Задача => Перепишите дословно весь приведенный ниже отрывок о Вяземском и послепожарной Москве.
[Исходный отрывок]
А что же Жуковский? Это особ статья. У него самые банальные официальные предметы выходили из-под пера искренними и лишенными пошлости. Это Вяземский называл «вернейшей приметой его чародействия»: «Для него дворец преобразовывается в какую-то святыню, все скверное очищается пред ним…»
…Москва веселела, отстраивалась, самый воздух здесь бодрил. На сгоревших улицах вставали новые дома, еще краше прежних. Это был новый, «послепожарный» город (всю жизнь Вяземский будет тосковать о «старой», сгоревшей Москве: «Иногда мне сдается, что все виденное мною было только игрою и обманом сновидения или что за тридесять веков и в тридесятом царстве жил я когда-то и где-то и ныне перенесен в совершенно другой мир»). Друзей в этой Москве по-прежнему не было: Жуковский в деревне, Батюшков и Тургенев в Петербурге… Вяземский мечтал их собрать: «Зачем нашей братии скитаться как жидам? И отчего дуракам можно быть вместе? Посмотри на членов Беседы: как лошади, всегда в одной конюшне и если оставят конюшню, так цугом или четвернею заложены вместе. По чести, мне завидно, на них глядя, и я, как осел, завидую этим лошадям. Когда заживем и мы по-братски: и душа в душу, и рука в руку? Я вздыхаю и тоскую по будущему… Дело не в том, чтобы зажить иначе, а чтобы зажить радостнее». Общались друзья с помощью переписки и новых стихов. Своеобразным поэтическим приветом Жуковскому и Тургеневу стали написанные Вяземским летом 1814 года сатирические куплеты «Ноэль» — этакая ода навыворот. Ее князь сочинял с явной целью насолить наставительным друзьям, требовавшим от него новых песнопений на взятие Парижа. «Призываете меня забыть старые грехи? — усмехаясь, словно спрашивал Вяземский Жуковского и Тургенева. — Ну так вот вам — назло…» Язвительный «Ноэль» действительно совершенно не вписывался в общую картину русской поэзии 1814 года, и трудно поверить, что писавший его человек совсем недавно сочинил торжественный хор «Многолетие Александра».
[/Исходный отрывок]
[Записанные данные]
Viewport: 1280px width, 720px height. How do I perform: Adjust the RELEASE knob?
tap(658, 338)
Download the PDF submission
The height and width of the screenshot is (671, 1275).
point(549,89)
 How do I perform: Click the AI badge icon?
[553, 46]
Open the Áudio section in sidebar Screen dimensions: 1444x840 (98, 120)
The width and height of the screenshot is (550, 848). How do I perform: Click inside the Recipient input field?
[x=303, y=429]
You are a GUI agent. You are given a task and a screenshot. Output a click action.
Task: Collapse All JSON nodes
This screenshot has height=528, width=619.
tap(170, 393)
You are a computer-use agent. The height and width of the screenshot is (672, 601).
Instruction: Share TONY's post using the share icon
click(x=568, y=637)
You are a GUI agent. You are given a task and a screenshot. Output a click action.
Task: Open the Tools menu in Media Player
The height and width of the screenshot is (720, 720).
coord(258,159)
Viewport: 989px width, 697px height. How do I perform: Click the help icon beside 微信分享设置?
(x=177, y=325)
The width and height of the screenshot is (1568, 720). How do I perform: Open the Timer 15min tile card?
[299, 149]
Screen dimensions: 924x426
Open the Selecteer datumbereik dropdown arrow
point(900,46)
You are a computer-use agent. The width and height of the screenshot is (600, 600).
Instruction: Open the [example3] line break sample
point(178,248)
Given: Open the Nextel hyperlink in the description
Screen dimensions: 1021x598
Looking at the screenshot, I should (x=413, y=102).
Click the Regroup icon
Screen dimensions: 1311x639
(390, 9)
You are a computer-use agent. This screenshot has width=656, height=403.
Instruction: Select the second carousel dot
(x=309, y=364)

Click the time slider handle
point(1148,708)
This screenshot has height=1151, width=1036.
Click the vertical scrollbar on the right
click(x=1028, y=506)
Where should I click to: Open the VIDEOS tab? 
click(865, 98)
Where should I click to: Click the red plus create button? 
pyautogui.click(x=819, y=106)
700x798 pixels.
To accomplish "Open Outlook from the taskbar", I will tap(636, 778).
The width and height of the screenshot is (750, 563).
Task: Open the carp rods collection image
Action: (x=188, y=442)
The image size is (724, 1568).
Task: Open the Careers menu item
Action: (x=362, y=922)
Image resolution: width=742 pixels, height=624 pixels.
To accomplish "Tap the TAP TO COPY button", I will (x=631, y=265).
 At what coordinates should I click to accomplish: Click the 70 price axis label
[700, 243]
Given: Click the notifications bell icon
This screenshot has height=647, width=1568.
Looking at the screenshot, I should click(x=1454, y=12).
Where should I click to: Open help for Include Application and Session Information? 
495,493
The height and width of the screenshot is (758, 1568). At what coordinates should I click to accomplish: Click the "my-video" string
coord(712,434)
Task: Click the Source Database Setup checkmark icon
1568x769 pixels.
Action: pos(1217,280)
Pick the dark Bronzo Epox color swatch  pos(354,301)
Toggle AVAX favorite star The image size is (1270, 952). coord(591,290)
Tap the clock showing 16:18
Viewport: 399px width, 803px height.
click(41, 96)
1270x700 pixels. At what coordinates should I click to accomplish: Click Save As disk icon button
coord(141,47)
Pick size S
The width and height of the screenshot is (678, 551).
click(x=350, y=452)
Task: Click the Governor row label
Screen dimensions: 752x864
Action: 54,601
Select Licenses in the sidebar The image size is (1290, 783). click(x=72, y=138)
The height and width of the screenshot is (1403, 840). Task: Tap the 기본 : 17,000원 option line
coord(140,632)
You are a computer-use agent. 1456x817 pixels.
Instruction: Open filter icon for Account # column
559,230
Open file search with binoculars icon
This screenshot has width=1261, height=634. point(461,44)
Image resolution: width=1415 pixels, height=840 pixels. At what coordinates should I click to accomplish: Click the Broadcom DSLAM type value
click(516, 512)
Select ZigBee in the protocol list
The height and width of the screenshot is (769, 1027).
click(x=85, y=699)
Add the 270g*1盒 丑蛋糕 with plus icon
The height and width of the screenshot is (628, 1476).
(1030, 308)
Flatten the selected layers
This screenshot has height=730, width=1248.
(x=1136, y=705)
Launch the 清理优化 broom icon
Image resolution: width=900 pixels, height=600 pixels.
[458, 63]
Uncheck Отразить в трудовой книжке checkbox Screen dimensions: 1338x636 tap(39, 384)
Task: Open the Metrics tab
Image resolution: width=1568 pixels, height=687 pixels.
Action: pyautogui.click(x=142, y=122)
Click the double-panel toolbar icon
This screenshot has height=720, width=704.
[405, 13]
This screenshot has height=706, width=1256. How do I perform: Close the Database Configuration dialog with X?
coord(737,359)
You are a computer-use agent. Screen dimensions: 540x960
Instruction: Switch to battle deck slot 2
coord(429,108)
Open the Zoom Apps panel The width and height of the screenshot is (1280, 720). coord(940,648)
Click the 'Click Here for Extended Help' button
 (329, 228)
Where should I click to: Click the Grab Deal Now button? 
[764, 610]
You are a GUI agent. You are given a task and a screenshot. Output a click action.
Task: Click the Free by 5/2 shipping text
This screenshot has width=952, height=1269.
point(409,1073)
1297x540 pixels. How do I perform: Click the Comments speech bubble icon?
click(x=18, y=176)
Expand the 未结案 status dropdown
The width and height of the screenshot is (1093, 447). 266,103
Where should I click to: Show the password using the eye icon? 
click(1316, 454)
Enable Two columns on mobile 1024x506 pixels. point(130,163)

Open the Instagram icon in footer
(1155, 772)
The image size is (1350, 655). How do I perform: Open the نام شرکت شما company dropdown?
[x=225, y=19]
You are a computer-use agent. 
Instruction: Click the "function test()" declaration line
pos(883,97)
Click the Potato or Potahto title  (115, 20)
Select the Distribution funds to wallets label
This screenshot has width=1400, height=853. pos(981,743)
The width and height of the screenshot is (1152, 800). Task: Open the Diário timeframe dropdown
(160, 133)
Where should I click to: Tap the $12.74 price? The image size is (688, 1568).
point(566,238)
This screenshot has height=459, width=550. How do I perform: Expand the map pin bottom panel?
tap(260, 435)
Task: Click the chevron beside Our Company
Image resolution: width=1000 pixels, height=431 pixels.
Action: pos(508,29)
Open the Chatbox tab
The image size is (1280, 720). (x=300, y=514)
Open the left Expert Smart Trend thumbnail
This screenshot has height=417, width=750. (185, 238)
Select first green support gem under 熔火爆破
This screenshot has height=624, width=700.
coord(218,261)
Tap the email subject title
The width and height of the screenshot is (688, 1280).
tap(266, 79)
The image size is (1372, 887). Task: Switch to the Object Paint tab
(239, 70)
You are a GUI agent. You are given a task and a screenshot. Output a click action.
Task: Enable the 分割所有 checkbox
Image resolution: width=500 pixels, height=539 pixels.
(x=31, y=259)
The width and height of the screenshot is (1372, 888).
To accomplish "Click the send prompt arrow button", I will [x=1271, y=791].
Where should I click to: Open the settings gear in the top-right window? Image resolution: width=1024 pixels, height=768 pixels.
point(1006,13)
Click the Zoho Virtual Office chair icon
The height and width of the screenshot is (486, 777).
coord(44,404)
[/Записанные данные]
Результат выполнения =>
А что же Жуковский? Это особ статья. У него самые банальные официальные предметы выходили из-под пера искренними и лишенными пошлости. Это Вяземский называл «вернейшей приметой его чародействия»: «Для него дворец преобразовывается в какую-то святыню, все скверное очищается пред ним…»
…Москва веселела, отстраивалась, самый воздух здесь бодрил. На сгоревших улицах вставали новые дома, еще краше прежних. Это был новый, «послепожарный» город (всю жизнь Вяземский будет тосковать о «старой», сгоревшей Москве: «Иногда мне сдается, что все виденное мною было только игрою и обманом сновидения или что за тридесять веков и в тридесятом царстве жил я когда-то и где-то и ныне перенесен в совершенно другой мир»). Друзей в этой Москве по-прежнему не было: Жуковский в деревне, Батюшков и Тургенев в Петербурге… Вяземский мечтал их собрать: «Зачем нашей братии скитаться как жидам? И отчего дуракам можно быть вместе? Посмотри на членов Беседы: как лошади, всегда в одной конюшне и если оставят конюшню, так цугом или четвернею заложены вместе. По чести, мне завидно, на них глядя, и я, как осел, завидую этим лошадям. Когда заживем и мы по-братски: и душа в душу, и рука в руку? Я вздыхаю и тоскую по будущему… Дело не в том, чтобы зажить иначе, а чтобы зажить радостнее». Общались друзья с помощью переписки и новых стихов. Своеобразным поэтическим приветом Жуковскому и Тургеневу стали написанные Вяземским летом 1814 года сатирические куплеты «Ноэль» — этакая ода навыворот. Ее князь сочинял с явной целью насолить наставительным друзьям, требовавшим от него новых песнопений на взятие Парижа. «Призываете меня забыть старые грехи? — усмехаясь, словно спрашивал Вяземский Жуковского и Тургенева. — Ну так вот вам — назло…» Язвительный «Ноэль» действительно совершенно не вписывался в общую картину русской поэзии 1814 года, и трудно поверить, что писавший его человек совсем недавно сочинил торжественный хор «Многолетие Александра».